The stage one determination fixes the context in which the comparative analysis is done under stage two. It is in this second stage where the impugned punishment is measured against the fit and appropriate one. The sentencing hearing of an offender, or of a reasonably foreseeable one, now encompasses the provision itself. This means all the sentencing principles and objectives utilized in stage one are revisited in the assessment of whether the mandated sentence is grossly disproportionate. By their nature, mandatory minimum sentences will depart from sentencing principles, including the fundamental principle of proportionality (Hills at para 46). The measurement requires a high standard to preserve parliamentary deference. It is only those punishments that are grossly disproportionate to the otherwise fit one that will render a punishment unconstitutional. The Charter does not demand perfection, but it does provide a baseline for comparison.
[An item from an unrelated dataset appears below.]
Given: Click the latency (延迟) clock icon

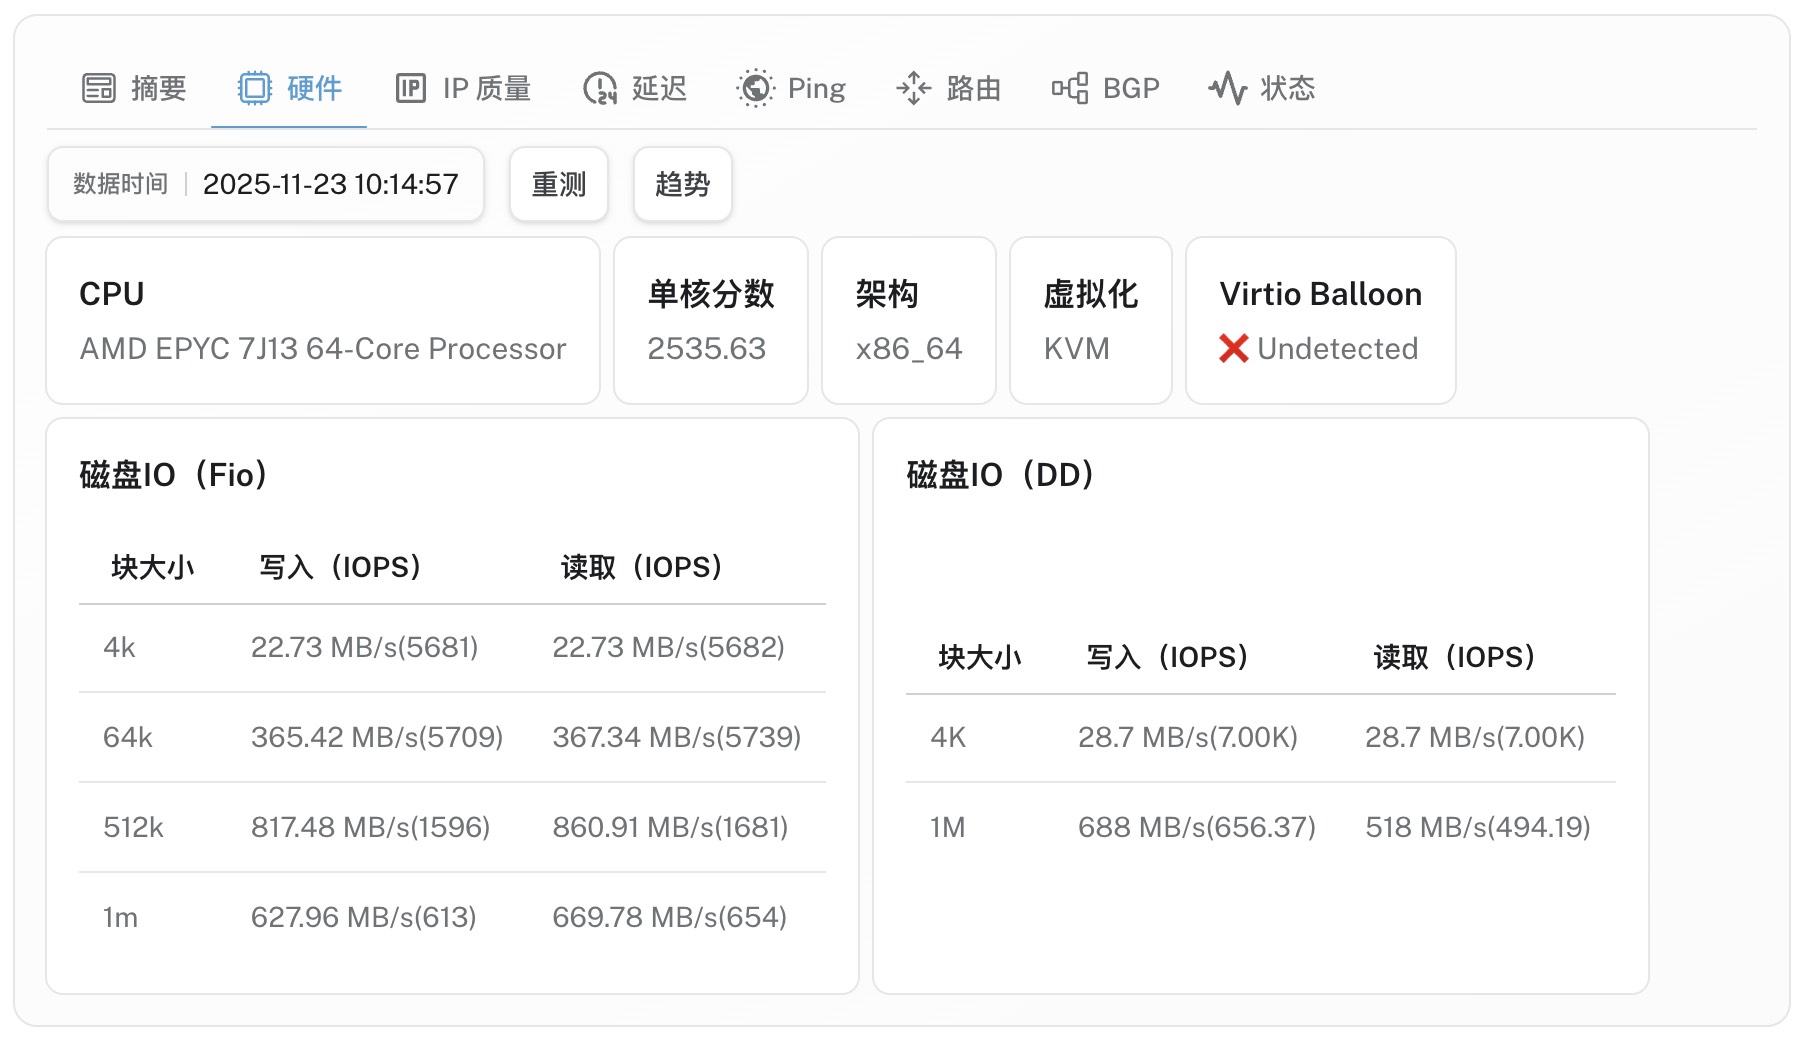Looking at the screenshot, I should pyautogui.click(x=600, y=89).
In the second stage of the inquiry, the Charter review within the sentencing context may produce a prism-like continuum of fit, tolerable, excessive, and grossly disproportionate sentences, which the sentencing judge would be familiar with and well-placed to consider. This expertise flows from the sentencing judge’s need to delicately balance circumstances, principles, objectives, norms, and other relevant sentencing indicators in creating a fit and appropriate sentence. The sentencing judge, by knowing how to sentence, knows a fit sentence when they see it, and understands the nuances of the potential sentencing continuum. Just as there is deference to parliamentary punishment decisions for offences, there is deference to the sentencing judge’s imposition of punishment on the offender within those parliamentary boundaries.
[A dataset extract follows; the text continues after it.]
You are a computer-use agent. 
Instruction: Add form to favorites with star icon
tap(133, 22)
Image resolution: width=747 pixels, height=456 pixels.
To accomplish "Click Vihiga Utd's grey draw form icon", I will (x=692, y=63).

Similarities can be found between a sentencing hearing and the second stage of the s 12 inquiry. In a sentencing hearing, the court also pivots from the individual to a consideration of generalities, such as sentencing ranges and case comparators. This focus ensures parity of sentence, which is a dimension of the proportionality principle. So too, the stage two s 12 analysis scrutinizes parity’s flip side or the disparity between the fit sentence and the mandatory one (Hills at para 106). That disparity is then weighed through the lens of the effects caused by that disparity, keeping in mind the difference must be grossly disproportionate (Hills at para 107). This may be where the sentencing hearing and the s 12 inquiry part company. The court in a sentencing hearing is concerned with proportionality proper. Although the Charter standard of proportionality is a higher bar, the assessment draws parallels with a sentencing appeal in which the appellate standard involves “demonstrably unfit” sentences (Hills at paras 108 – 109).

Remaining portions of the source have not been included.